Dataset excerpts
_ _ _ _

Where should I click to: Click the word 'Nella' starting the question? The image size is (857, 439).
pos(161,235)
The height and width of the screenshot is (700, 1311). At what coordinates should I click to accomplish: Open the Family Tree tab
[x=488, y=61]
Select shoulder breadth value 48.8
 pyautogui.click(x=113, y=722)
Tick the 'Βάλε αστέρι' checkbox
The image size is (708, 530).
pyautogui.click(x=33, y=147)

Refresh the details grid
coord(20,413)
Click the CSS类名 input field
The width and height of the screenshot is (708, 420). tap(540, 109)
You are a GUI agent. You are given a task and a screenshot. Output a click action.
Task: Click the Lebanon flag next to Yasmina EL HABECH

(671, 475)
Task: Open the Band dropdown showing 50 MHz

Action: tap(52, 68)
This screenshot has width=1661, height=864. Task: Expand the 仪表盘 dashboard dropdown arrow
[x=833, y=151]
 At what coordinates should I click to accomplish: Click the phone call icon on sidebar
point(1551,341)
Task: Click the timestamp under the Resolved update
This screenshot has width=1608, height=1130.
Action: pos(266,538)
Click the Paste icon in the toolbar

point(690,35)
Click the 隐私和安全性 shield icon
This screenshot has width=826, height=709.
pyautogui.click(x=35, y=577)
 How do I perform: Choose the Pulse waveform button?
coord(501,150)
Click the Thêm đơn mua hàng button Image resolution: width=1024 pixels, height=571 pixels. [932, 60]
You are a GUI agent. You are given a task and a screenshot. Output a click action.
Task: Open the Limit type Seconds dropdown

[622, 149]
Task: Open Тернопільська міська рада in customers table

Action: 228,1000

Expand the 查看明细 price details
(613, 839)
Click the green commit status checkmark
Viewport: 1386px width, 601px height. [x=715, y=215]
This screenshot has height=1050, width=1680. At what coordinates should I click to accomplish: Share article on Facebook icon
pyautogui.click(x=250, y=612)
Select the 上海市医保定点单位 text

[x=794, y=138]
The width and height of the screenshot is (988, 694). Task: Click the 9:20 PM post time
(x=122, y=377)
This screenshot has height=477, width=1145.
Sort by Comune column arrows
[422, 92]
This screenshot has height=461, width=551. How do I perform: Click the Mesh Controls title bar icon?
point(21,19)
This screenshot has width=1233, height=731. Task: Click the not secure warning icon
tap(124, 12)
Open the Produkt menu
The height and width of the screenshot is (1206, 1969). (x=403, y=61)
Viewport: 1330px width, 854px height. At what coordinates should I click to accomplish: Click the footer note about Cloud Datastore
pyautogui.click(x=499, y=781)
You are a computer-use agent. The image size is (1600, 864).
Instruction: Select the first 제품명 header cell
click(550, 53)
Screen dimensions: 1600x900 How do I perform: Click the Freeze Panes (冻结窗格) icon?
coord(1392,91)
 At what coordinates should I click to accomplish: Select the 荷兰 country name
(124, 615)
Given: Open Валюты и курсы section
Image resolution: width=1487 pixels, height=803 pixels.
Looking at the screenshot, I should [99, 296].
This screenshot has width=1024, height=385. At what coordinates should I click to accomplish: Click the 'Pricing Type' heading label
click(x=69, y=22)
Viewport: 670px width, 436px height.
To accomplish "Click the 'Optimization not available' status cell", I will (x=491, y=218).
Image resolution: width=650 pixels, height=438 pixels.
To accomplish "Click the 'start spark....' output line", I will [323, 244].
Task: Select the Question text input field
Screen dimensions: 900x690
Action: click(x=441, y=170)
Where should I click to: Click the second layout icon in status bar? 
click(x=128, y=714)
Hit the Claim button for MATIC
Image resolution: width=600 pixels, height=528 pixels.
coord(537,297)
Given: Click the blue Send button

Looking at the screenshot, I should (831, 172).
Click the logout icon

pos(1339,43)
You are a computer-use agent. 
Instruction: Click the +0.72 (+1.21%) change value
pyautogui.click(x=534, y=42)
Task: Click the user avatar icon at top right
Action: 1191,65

_ _ _ _

• _PROBLEM STATEMENT_:
Determine the number of lines in the entries that contain "computer", then write that number alone.

• _EXERCISE RESPONSE_:
2